Myth: ADHD Medication is Not Safe
Most medications prescribed to treat ADHD are stimulant medications and a physician must prescribe all. The majority of medications are considered to be controlled substances, which means that the medication is prescribed on a 30-day basis. Every month the patient must obtain a new written prescription from their doctor. Strattera is the first non-stimulant medication approved for treating ADHD.
There are many myths and misunderstandings regarding medication for ADHD. These include the following:
ADHD Medications have disturbing side effects.
According to the Learning Assessment and Neurocare Centre, in their article entitled Common Myths About ADHD, "The perception of side effects is sensationalised and inaccurately portrayed by the media and the ignorant. Any medication for any condition, including those bought over the counter, can have potential side effects in some people. It is important to put the situation into perspective. Approximately 20% of children on psychostimulant medication may have transient, mild, short term side effects that can usually be alleviated by careful dosage or timing adjustments.
Giving Children Ritalin is like giving them cocaine and causes psychosis without "medication holidays"

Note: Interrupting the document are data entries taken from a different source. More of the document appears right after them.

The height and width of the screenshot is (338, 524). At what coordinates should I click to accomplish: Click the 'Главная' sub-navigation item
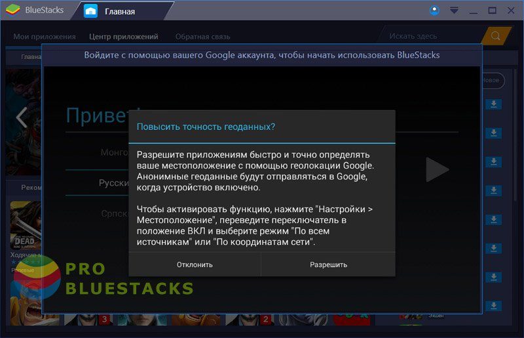click(31, 57)
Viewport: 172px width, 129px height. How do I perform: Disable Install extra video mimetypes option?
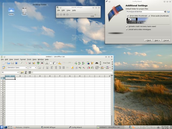127,29
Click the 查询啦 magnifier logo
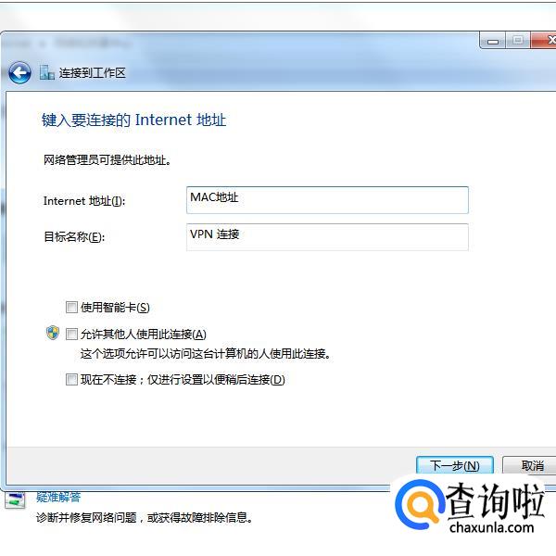The height and width of the screenshot is (556, 556). click(419, 504)
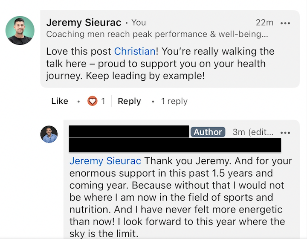Screen dimensions: 307x239
Task: Open the Christian mention link
Action: point(135,52)
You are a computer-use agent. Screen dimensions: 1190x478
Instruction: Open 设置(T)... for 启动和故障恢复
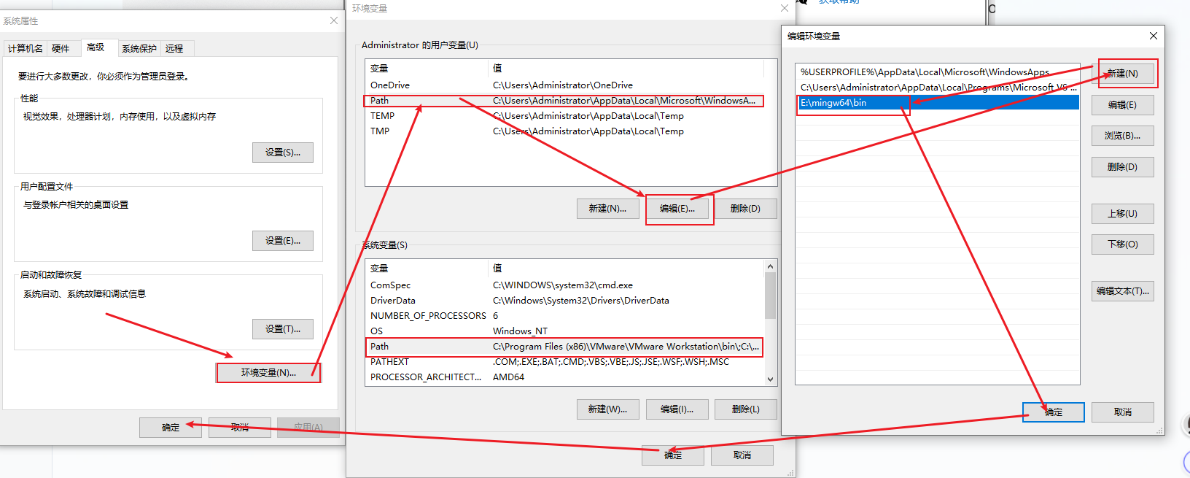[x=283, y=329]
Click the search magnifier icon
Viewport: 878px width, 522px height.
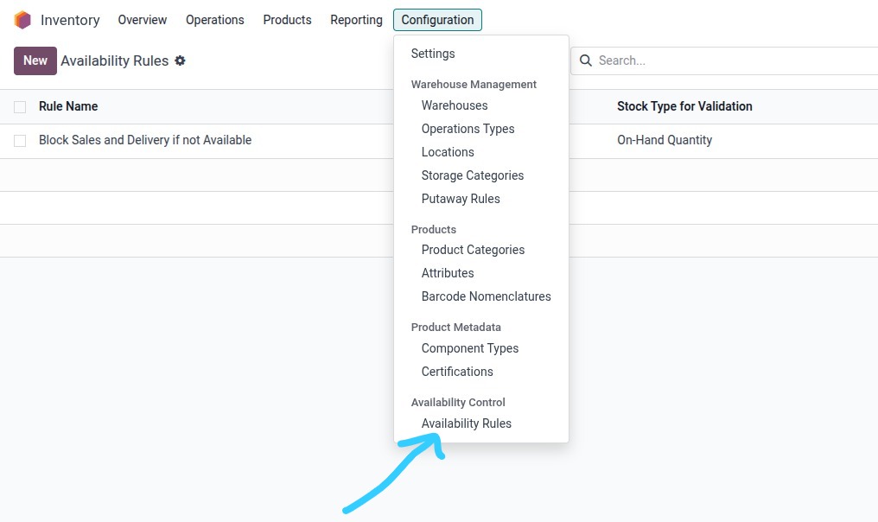[586, 60]
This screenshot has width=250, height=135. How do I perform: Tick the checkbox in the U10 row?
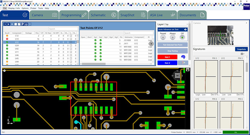click(71, 39)

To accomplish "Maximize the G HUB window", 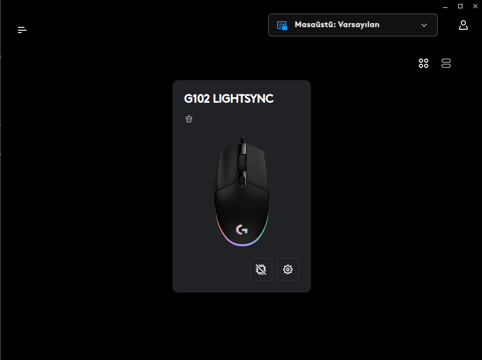I will click(460, 6).
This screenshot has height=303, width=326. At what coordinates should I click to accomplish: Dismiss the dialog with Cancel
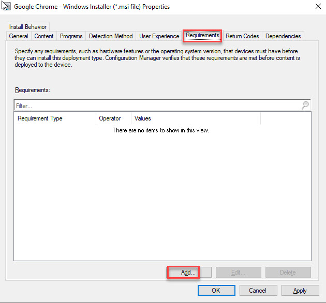pyautogui.click(x=258, y=291)
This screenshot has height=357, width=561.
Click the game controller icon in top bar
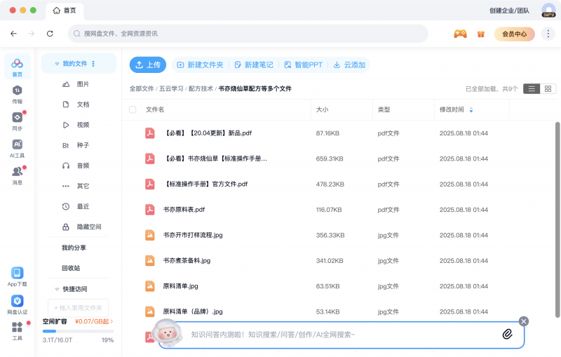(460, 34)
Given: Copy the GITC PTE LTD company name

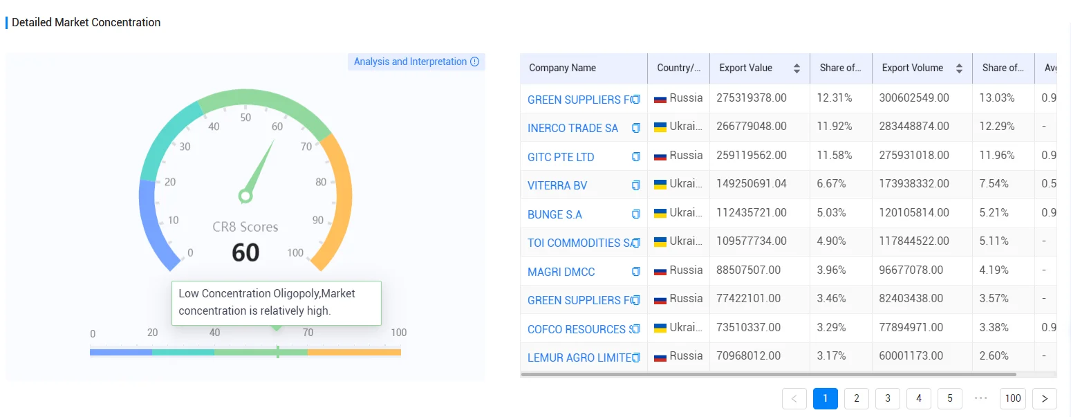Looking at the screenshot, I should pos(636,157).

The chemical properties of Ritalin are different than those of cocaine. When used properly, and under the supervision of a physician, using Ritalin, or other stimulant medications does not lead to psychosis, addition or dependence. For some people, the use of stimulant medication has been shown to lower the risk of later substance abuse.
Medication holidays have been greatly debated. Some parents and doctors feel that it is a good idea to go off medication during school breaks; however, others feel that the benefits of medication warrant consistency. ADHD is known to impact every aspect of daily life, including academic, work, and social functions. Taking medication during school breaks provides the child to receive the benefit of camp or social experiences while taking medication.
The use of stimulant medications has been well researched and it is documented that children, adolescents and adults with ADHD can be safely treated.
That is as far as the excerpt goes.